You should look at the answer from this question.
It includes the following method (from Michael Kaplan's blog entry "Stripping is an interesting job"):
static string RemoveDiacritics(string stIn) {
string stFormD = stIn.Normalize(NormalizationForm.FormD);
StringBuilder sb = new StringBuilder();
for(int ich = 0; ich < stFormD.Length; ich++) {
UnicodeCategory uc = CharUnicodeInfo.GetUnicodeCategory(stFormD[ich]);
if(uc != UnicodeCategory.NonSpacingMark) {
sb.Append(stFormD[ich]);
}
}
return(sb.ToString().Normalize(NormalizationForm.FormC));
}
This will strip all the NonSpacingMark characters from a string. This means it will convert é
to e
, because é
is actually build from an e
and ´
character.
The ´
is a "NonSpacingMark", meaning that it will be added to the previous character. The method tries to detect this special characters, and rebuilds a string without NonSpacingMark characters. (This is how I understand it, this might not be true).
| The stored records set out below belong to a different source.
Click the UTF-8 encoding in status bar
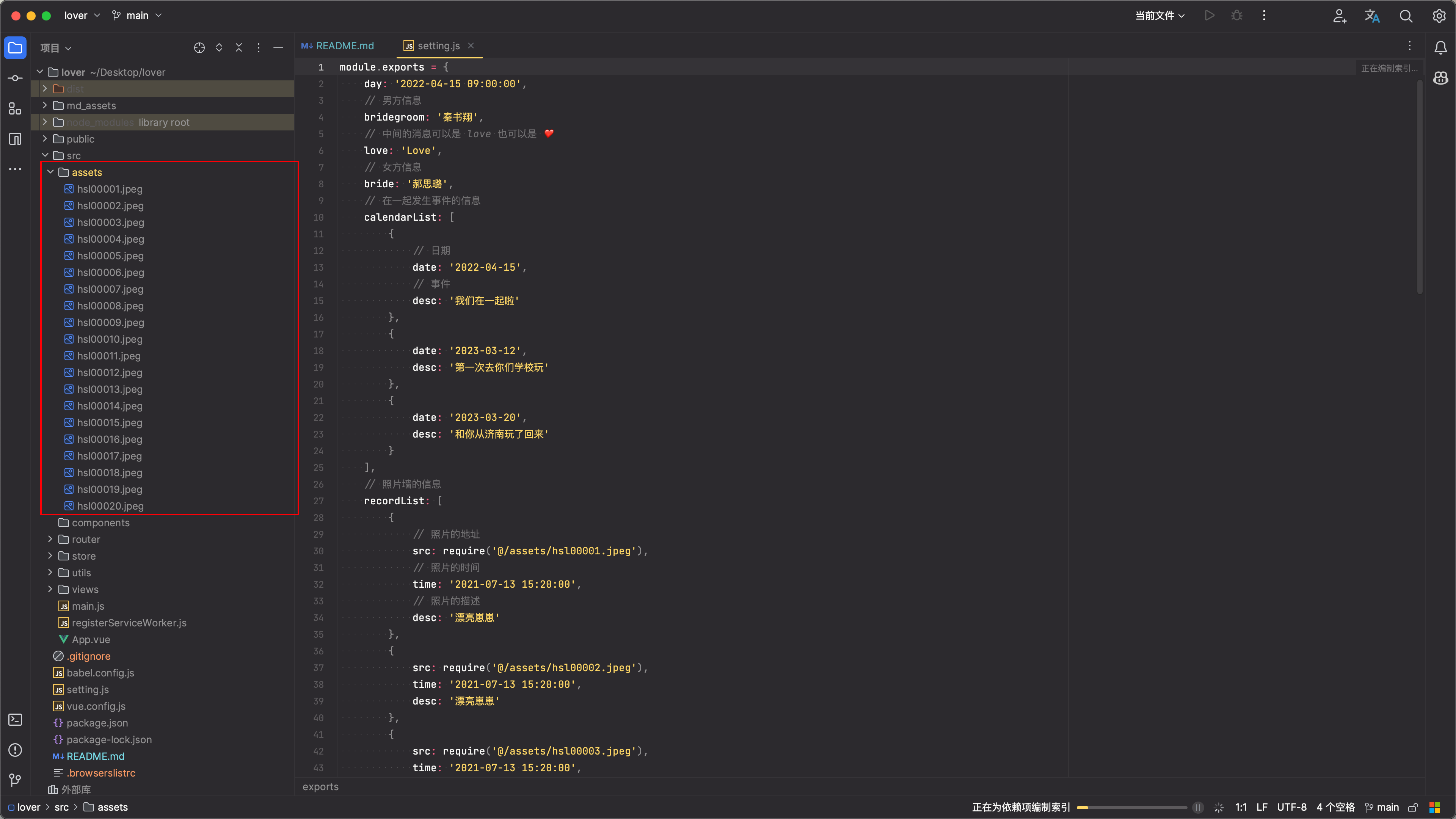This screenshot has height=819, width=1456. point(1291,807)
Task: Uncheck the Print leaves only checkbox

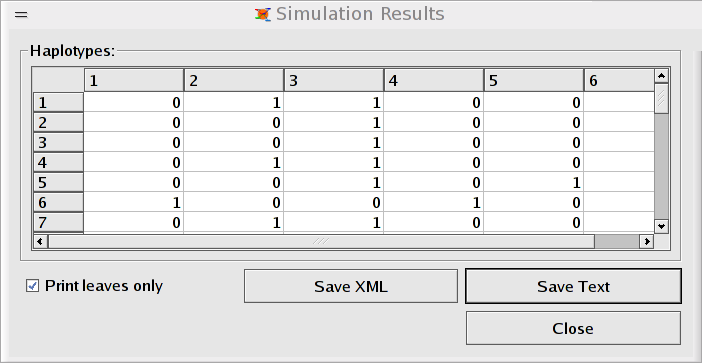Action: point(32,286)
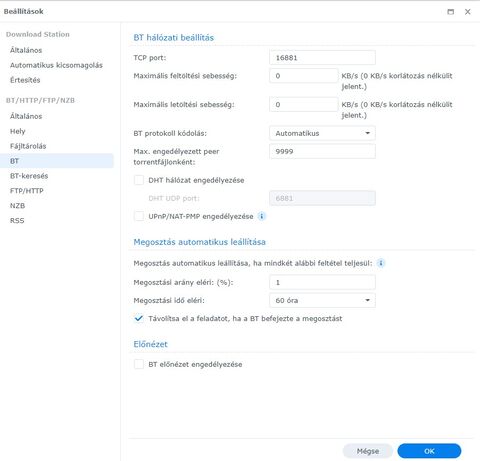Screen dimensions: 480x461
Task: Maximize the Beállítások window
Action: (450, 12)
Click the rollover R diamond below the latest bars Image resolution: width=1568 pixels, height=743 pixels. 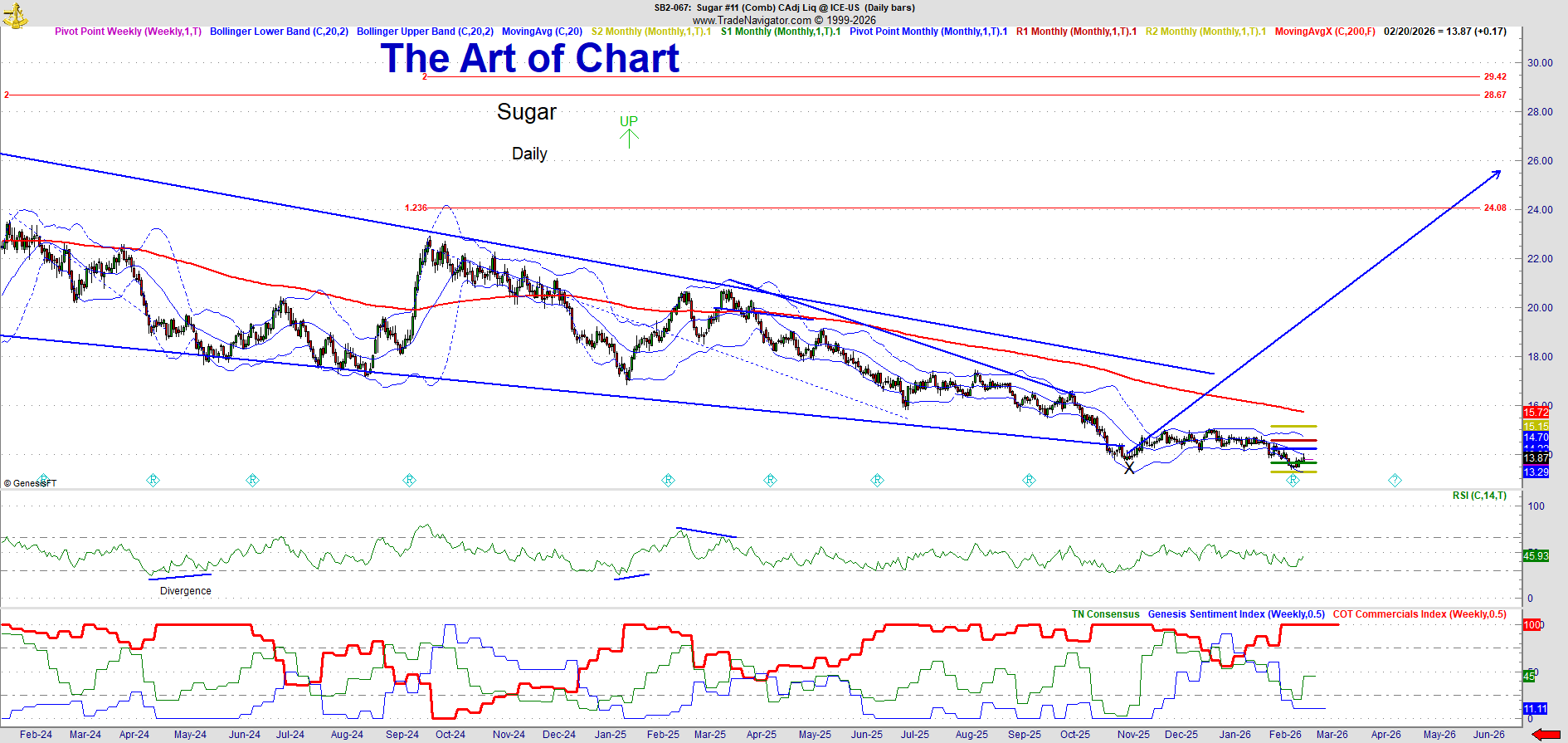click(x=1293, y=480)
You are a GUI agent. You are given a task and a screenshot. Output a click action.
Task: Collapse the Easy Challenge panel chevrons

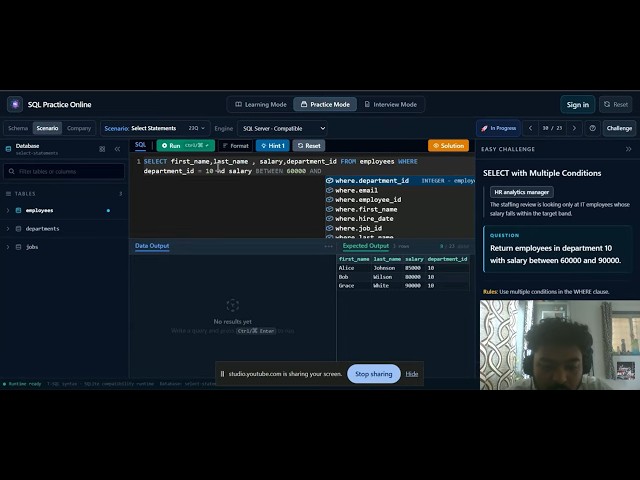coord(629,149)
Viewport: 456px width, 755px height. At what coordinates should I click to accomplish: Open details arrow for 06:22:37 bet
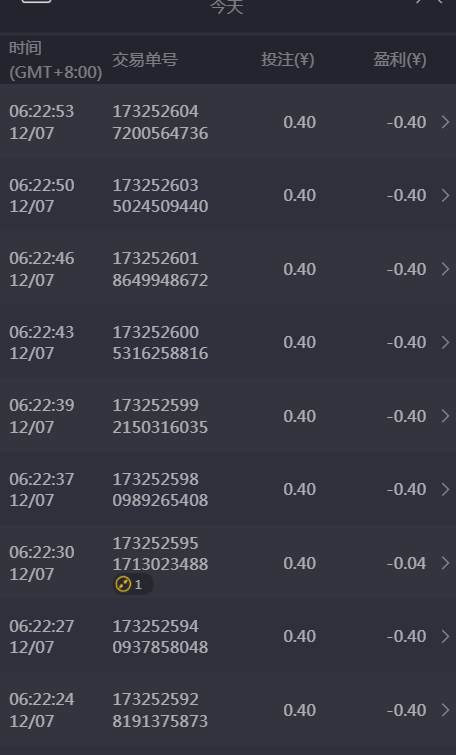point(445,489)
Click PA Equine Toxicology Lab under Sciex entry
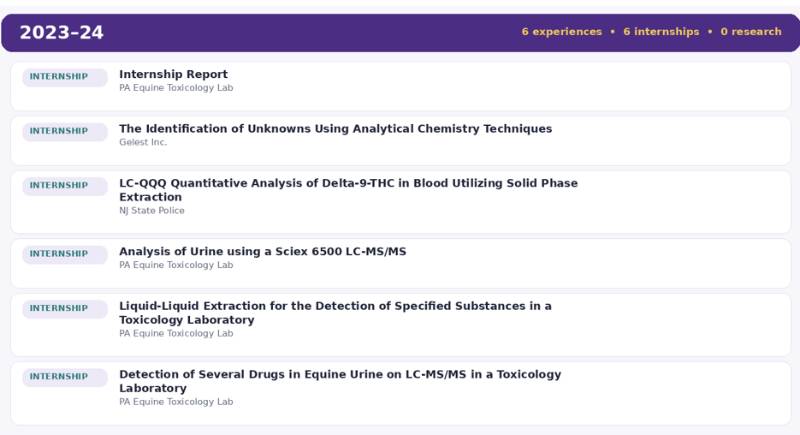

This will not work for all unicode characters, but an input from users using a latin-based character set (English, Spanish, French, German, etc) will be "cleaned". I have no experience with Asian character sets.
After feedback
I adjusted the routine to the info I got from comments and answers to this question. My current version is:
public static string RemoveDiacritics(string stIn) {
string stFormD = stIn.Normalize(NormalizationForm.FormD);
StringBuilder sb = new StringBuilder();
for (int ich = 0; ich < stFormD.Length; ich++) {
UnicodeCategory uc = CharUnicodeInfo.GetUnicodeCategory(stFormD[ich]);
switch (uc) {
case UnicodeCategory.NonSpacingMark:
break;
case UnicodeCategory.DecimalDigitNumber:
sb.Append(CharUnicodeInfo.GetDigitValue(stFormD[ich]).ToString());
break;
default:
sb.Append(stFormD[ich]);
break;
}
}
return (sb
.ToString()
.Normalize(NormalizationForm.FormKC));
}
This routing, will remove diacritics (as much as possible), and will convert the other "strange" characters into their "normal" form.